Железная маска (сборник)
Шрифт:
– Сигоньяки не проигрывают в таких делах! – внушительно заметил старый слуга. – Как бы там ни было, но я рад, что ваша милость прикончили этого самого де Валломбреза. Вы, разумеется, действовали по всем правилам дуэльного кодекса, а больше ничего и не требуется. Что может возразить человек, который, обороняясь, погибает от удара, нанесенного более искусной, чем у него, рукой?
– Разумеется, ничего, – ответил барон, невольно улыбнувшись философскому замечанию своего старого учителя фехтования. – Однако я порядком устал. Прошу тебя, зажги светильник и проводи меня в спальню.

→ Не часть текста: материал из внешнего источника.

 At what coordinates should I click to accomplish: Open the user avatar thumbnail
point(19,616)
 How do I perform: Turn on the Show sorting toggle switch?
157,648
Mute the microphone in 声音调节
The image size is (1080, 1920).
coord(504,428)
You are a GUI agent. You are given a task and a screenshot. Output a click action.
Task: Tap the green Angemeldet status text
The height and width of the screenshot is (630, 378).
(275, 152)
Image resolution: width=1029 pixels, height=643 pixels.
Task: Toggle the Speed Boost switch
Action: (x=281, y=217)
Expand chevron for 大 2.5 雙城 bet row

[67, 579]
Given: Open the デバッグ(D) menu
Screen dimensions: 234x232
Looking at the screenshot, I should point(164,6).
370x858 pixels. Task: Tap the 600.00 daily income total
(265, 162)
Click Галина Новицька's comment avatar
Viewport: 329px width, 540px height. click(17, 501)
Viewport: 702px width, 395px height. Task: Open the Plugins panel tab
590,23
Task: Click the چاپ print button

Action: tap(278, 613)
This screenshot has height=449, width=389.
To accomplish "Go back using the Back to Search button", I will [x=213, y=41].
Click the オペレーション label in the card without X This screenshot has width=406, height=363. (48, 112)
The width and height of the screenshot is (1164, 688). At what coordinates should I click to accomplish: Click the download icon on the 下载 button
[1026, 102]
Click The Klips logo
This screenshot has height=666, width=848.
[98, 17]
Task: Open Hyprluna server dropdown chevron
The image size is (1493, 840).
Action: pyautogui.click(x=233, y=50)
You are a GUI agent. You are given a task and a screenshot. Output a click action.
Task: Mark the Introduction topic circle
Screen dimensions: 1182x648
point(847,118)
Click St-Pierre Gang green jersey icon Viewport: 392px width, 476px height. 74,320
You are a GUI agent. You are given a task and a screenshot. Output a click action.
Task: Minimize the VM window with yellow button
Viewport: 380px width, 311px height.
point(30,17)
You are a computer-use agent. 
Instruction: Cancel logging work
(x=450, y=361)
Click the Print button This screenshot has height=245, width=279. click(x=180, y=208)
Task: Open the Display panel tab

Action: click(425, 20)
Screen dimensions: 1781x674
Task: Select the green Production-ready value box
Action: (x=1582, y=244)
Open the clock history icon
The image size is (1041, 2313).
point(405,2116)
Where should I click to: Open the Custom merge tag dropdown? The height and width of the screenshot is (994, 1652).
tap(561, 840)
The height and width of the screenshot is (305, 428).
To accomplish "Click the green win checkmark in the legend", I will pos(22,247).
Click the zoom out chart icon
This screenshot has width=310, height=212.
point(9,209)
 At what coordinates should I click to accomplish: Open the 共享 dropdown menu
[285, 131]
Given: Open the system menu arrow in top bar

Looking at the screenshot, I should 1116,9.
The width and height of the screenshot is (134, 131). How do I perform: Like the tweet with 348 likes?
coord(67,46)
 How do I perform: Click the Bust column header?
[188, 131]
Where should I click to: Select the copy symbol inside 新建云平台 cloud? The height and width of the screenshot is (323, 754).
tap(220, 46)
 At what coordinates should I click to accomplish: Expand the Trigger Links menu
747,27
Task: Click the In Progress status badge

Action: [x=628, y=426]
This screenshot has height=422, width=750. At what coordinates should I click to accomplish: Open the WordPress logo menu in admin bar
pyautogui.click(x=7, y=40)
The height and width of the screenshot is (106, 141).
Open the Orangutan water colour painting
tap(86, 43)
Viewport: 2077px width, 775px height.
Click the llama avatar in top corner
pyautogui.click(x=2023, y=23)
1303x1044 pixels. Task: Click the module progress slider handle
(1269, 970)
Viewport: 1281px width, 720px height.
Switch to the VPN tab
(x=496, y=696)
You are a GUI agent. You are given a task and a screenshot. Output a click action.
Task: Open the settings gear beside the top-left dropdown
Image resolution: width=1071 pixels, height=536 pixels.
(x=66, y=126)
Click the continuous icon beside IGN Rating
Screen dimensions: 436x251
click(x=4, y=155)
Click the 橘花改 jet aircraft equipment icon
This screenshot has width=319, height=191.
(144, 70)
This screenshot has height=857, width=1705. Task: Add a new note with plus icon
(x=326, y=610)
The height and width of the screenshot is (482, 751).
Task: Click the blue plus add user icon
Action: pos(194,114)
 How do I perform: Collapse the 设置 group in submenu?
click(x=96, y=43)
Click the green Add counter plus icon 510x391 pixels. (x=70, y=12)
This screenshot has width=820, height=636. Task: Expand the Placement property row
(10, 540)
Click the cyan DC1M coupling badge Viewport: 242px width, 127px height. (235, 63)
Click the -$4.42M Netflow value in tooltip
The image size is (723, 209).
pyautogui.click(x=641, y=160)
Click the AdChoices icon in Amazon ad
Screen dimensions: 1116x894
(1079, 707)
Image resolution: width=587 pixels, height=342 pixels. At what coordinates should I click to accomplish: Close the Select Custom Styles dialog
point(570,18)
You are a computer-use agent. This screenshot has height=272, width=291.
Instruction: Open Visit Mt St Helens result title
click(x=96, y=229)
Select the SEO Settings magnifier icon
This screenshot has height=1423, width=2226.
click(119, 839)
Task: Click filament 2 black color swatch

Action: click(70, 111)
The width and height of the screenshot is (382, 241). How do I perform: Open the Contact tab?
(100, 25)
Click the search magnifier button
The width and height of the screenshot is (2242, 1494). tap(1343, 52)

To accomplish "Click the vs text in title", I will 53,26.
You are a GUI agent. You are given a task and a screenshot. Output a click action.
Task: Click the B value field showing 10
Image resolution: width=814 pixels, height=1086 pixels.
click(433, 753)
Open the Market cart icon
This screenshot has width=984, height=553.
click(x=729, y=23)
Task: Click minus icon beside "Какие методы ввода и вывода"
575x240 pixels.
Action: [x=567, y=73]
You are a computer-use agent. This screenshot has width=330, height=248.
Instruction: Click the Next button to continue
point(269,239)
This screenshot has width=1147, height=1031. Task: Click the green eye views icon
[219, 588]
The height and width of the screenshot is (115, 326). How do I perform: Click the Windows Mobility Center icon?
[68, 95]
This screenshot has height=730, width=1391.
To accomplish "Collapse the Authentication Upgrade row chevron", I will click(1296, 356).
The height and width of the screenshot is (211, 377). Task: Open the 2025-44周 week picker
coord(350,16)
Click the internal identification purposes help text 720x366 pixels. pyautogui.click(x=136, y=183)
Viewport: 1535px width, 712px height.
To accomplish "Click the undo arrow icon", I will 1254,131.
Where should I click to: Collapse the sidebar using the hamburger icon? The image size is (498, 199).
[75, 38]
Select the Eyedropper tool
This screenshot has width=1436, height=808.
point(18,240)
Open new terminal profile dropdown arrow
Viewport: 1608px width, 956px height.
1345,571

Пьер тут же кинулся на поиски масляной лампы. В сопровождении слуги, кота и пса Сигоньяк, ступая неторопливо и тяжело, поднялся по старой лестнице с выцветшими фресками. Атланты всё силились
Признаки обветшания, мало занимавшие барона до его отъезда из усадьбы, теперь глубоко поразили его и повергли в тоску. В этом разорении он видел неотвратимый признак конца своего рода и мысленно повторял: «Если б эти своды имели хоть каплю сочувствия к семье, которой они столетиями служили, то они рухнули бы и погребли меня под своими обломками!»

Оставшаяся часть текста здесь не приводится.